Overcoming Rapid Growth Challenges for Datasets in Snowflake — DoorDash

Summary

DoorDash outlines a prioritized optimization checklist for Snowflake ETL pipelines under rapid dataset growth. The key mental model is least-effort-first optimization: start by asking if the pipeline can be eliminated entirely, then reduce DAG dependencies, then convert to incremental loads, then shrink column counts, then fix data spillage, then add clustering, and finally leverage Snowflake-native functions.

The ordering matters. Most teams jump to clustering or warehouse sizing when the highest-ROI move is often decommissioning unused pipelines or breaking unnecessary DAG edges. The hierarchy mirrors a general principle: subtraction before optimization.

Relevance

Directly useful for 01-projects/phdata/index Snowflake consulting engagements — this is a ready-made playbook for cost optimization conversations. Also good 01-projects/phdata/career-transition interview material: “walk me through how you’d optimize a Snowflake environment under cost pressure.”

The least-effort-first ordering connects to 06-reference/2026-03-31-block-hierarchy-to-intelligence — capability layers need a similar triage.
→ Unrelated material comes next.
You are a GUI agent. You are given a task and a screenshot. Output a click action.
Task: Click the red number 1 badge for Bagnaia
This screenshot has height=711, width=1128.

Fix the foundation (do we even need this?) before tuning the top.

See also 06-reference/2026-04-03-data-maturity-processes-tools — optimization maturity follows the same pattern as data maturity: eliminate waste before adding sophistication.

Open Questions

Can we templatize this as a “Snowflake Health Check” offering for phData clients?
What percentage of warehouse spend at a typical client is decommission-able pipelines? (anecdotally high)
How does Snowflake’s dynamic tables change the incremental-vs-full calculus?